If the landing module’s a-rockin’, don’t come a-knockin’...
Officially, nobody has ever had sex in space. What about solo sex, though?
It’s not something NASA has ever been particularly keen to talk about, but certain things can be figured out based on how the rest of the body is treated by weightlessness. Gravity is key to a lot of the body’s processes—the parts below the waist generally benefit from being there, thanks to a gravity assist. Spending extended periods floating around means less fluid can travel to the genitals, fairly key to the physical side of arousal, and the body generates less testosterone, crucial to arousal in men and women.
Life finds a way, though. With the sheer amount of time people spend up there, it’s inevitable. Russian cosmonaut Valeri Polyakov spent 437 days spanning 1994 and 1995 onboard the Mir space station. A 2019 survey by a condom company found the average man to masturbate three times a week—at that rate, Polyakov would have had 180 or so periods of him-time even without the stress, loneliness, and everything else. It would have been something of a miracle if he didn’t take himself in hand a few times up there.
And that miracle didn’t take place—Polyakov once noted in his diary, “Psychological Support Service sent us some nice, ‘colorful’ movies which help to recover our will, to act like a normal adult male. There is nothing to be ashamed of.” When Polyakov’s trip was in the planning stages, the idea was floated of sending a sex doll up there with him. Polyakov declined, concerned that he would end up preferring the company of the doll even after returning to Earth.
Other veterans of space travel have been fairly frank about getting it done up there. Speaking to the author Mary Roach for her book Packing For Mars: The Curious Science of Life in the Void, Russian cosmonaut Aleksandr Laveykin described how things went on his 174-day trip to space: “Everybody is doing it, everybody understands. It’s nothing. My friends ask me, ‘How are you making sex in space?’ I say, ‘By hand!’”
In his memoir Riding Rockets: The Outrageous Tales of a Space Shuttle Astronaut, astronaut Mike Mullane writes that at one point he had “an erection so intense it was painful”, adding that he “could have drilled through kryptonite.” Astronaut Scott Kelly was asked about it in an interview and opted to “take the fifth”.
On long missions, male astronauts are at least informally encouraged to ejaculate regularly to avoid prostatitis, with a 2014 paper by NASA advisor Marjorie Jenkins concluding that prolonged exploratory travel would benefit from the people involved doing a bit of prolonged exploring of their own, due to infrequent ejaculation resulting in accumulation of prostate secretions and bacterial growth.

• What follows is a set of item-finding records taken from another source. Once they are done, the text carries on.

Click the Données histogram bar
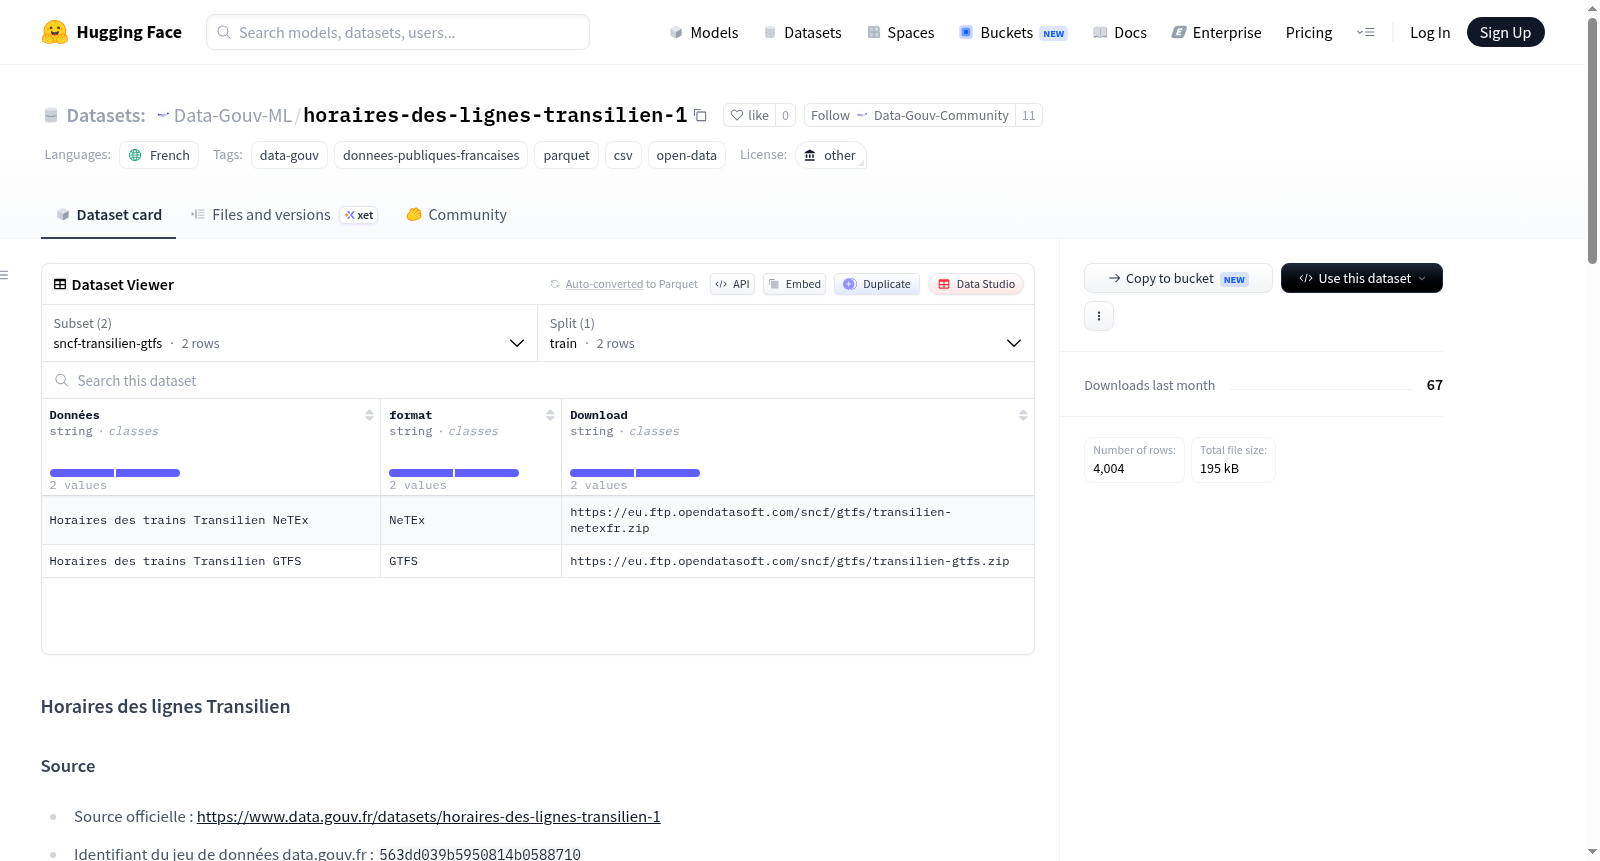 click(x=115, y=473)
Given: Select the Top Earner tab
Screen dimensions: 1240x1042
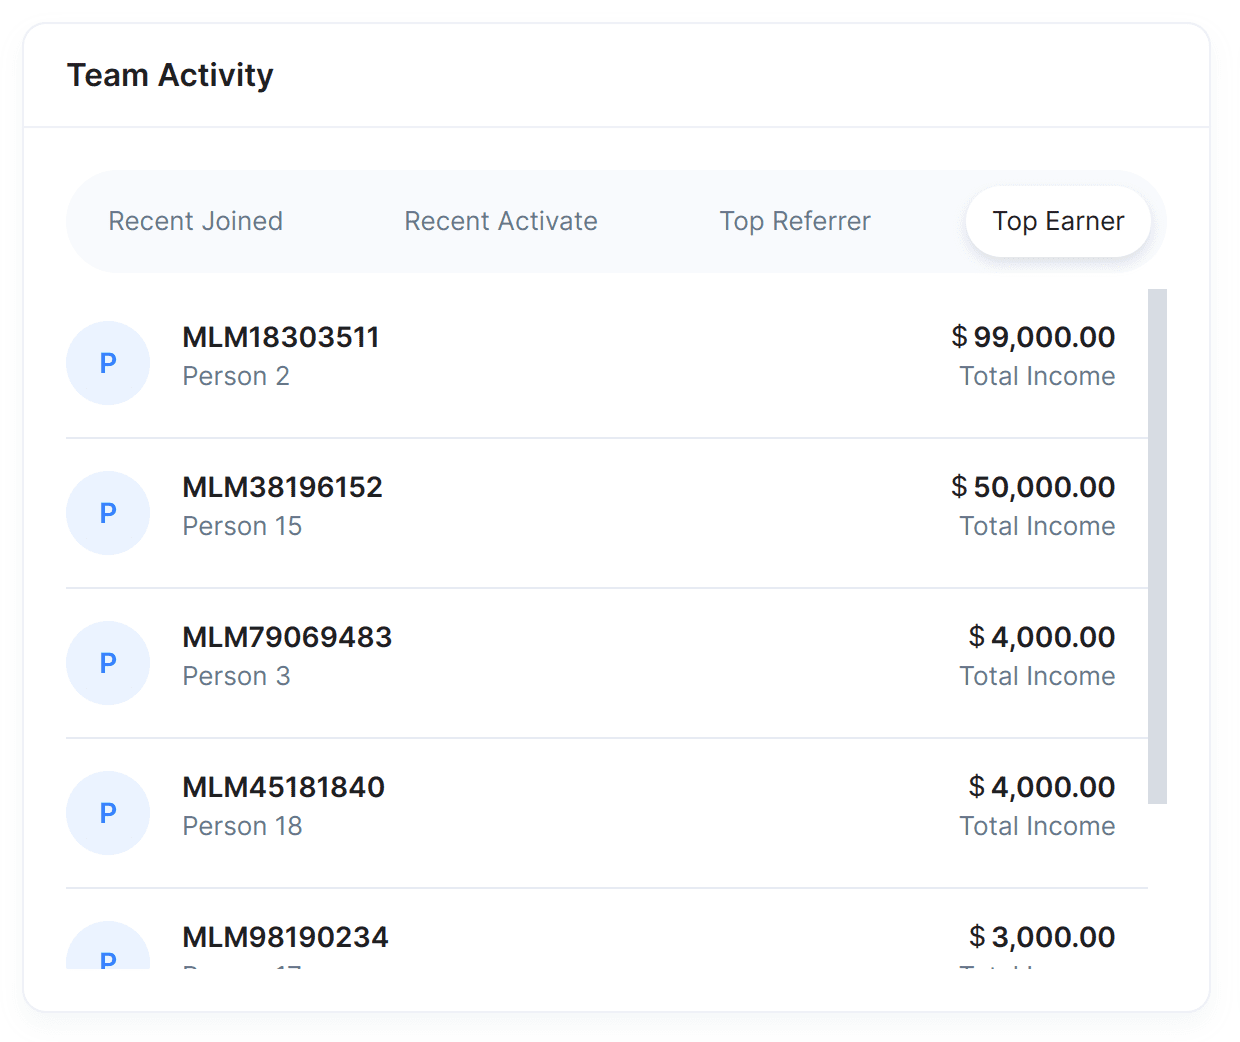Looking at the screenshot, I should point(1058,221).
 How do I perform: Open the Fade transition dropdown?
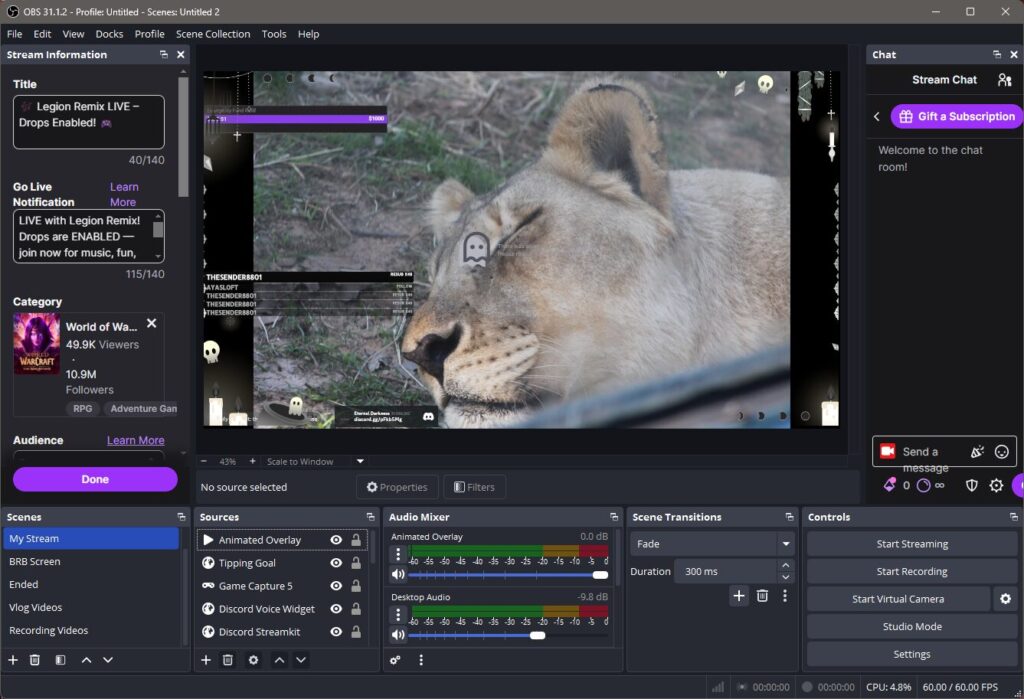tap(786, 544)
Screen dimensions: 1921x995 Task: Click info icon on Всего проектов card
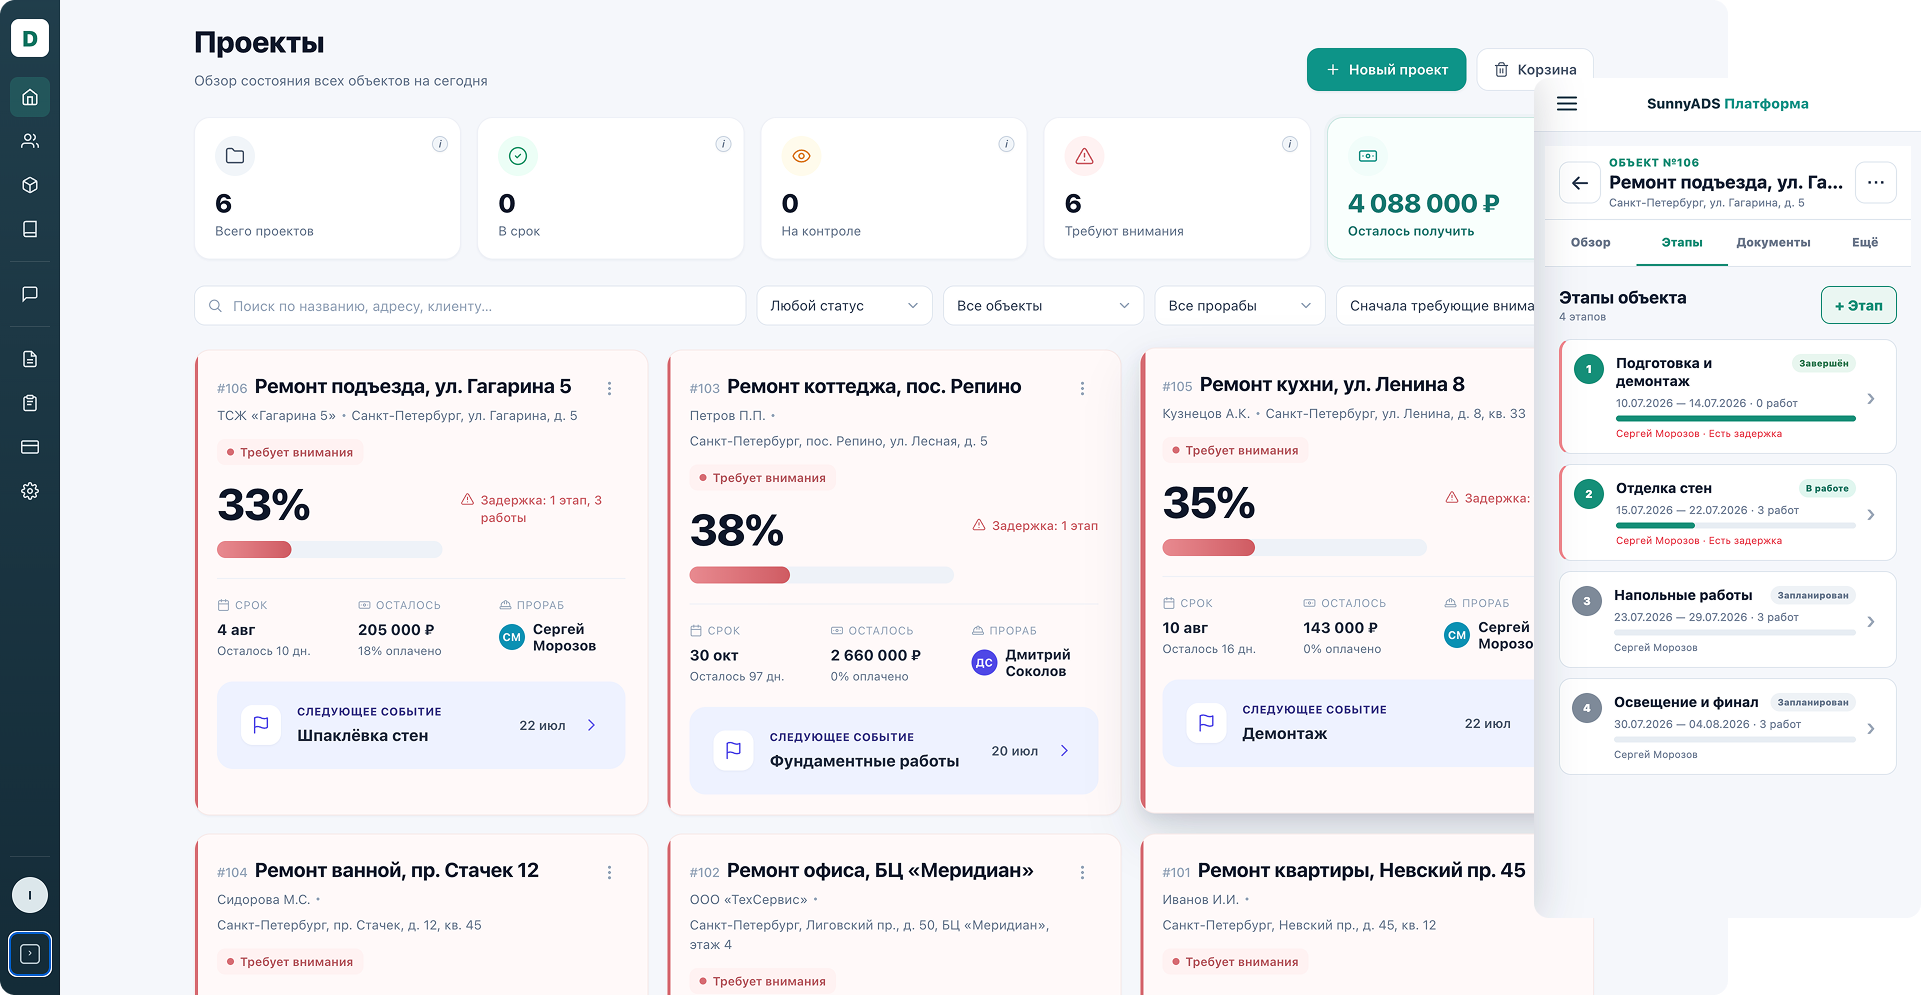[439, 144]
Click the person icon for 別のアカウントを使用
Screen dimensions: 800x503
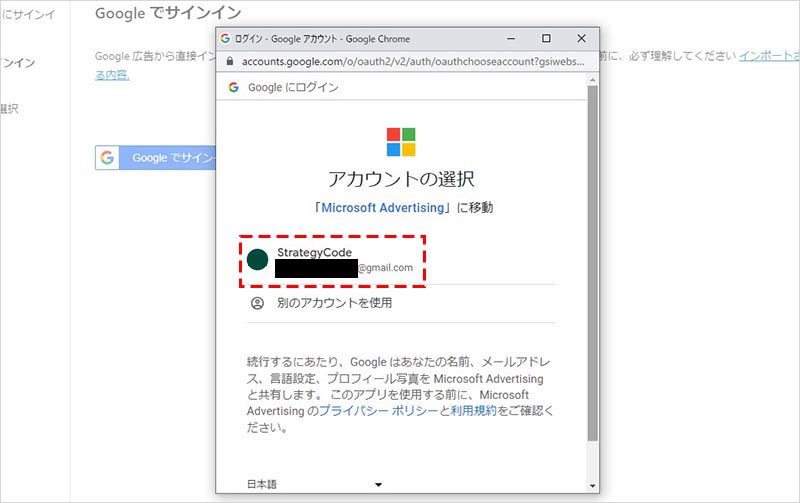click(x=257, y=303)
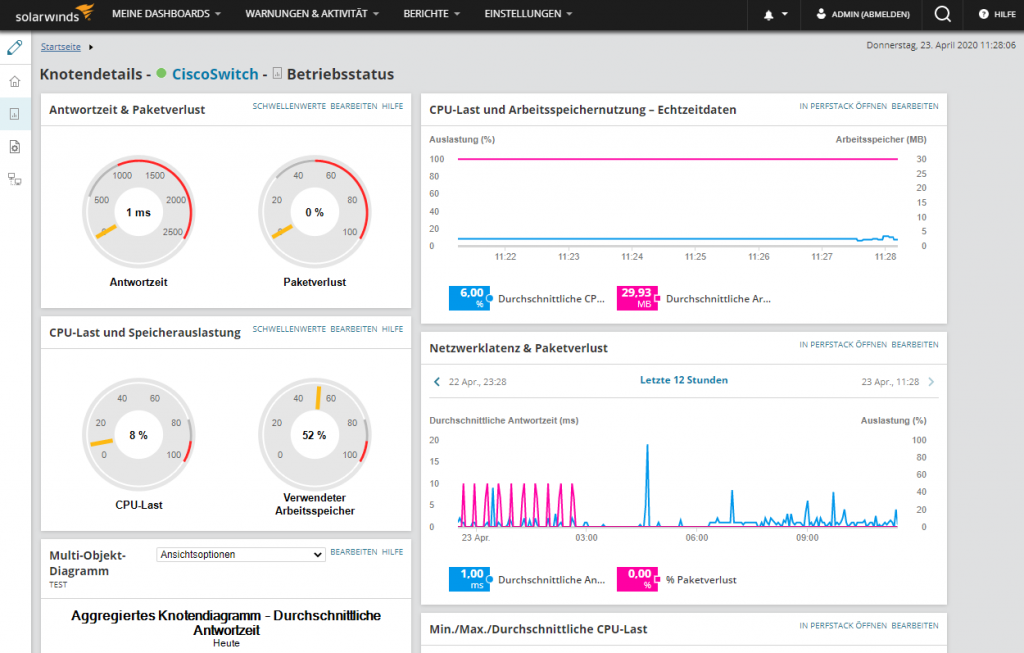This screenshot has width=1024, height=653.
Task: Click the network topology icon in sidebar
Action: pyautogui.click(x=14, y=179)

No such advice, formal or informal, is in place for female astronauts, however. While around 90% of astronauts thus far have been men, only 69 women have ever been to space, 100% of the astronauts that have come back to Earth and talked about touching themselves while up there have been men.
(Despite the future of space travel relying on men and women being able to spend enormous lengths of time in space, it hasn’t historically been the most progressive of areas. The all-male crew of Apollo 12 found a surprise waiting for them in their logbooks in the form of Playboy centerfolds hidden within the pages, while the second woman ever in space, Russian Svetlana Savitskaya was presented with an apron by her crewmates.)
Privacy is also an issue. While Mir or the ISS might afford a bit of alone time, on a shuttle you’re pretty much all in there together, all the time. Other than heading to the toilet for a bit of alone time – and the communal poop-pipe isn’t the sexiest of environments—you would generally be reliant on others’ willingness to act busy somewhere on the other side of the room and pretend they didn’t know what was going on. This is how it works in submarines, where everyone simply learns to ignore movements coming from behind the flimsy curtain surrounding a “sleeping” crewmate.
Efficiency would seem to be key, then—getting straight to the point rather than taking one's time. Sweat gathering on the surface of the body tends zero-gravity to pool together and float off in large clumps – again, not something likely to enhance anyone’s experience. All in all, until space travel gets a bit more luxurious and people can enjoy themselves, solo space sex missions are probably best done on the DL. Unlike space travel itself, it’s all about the destination rather than the journey.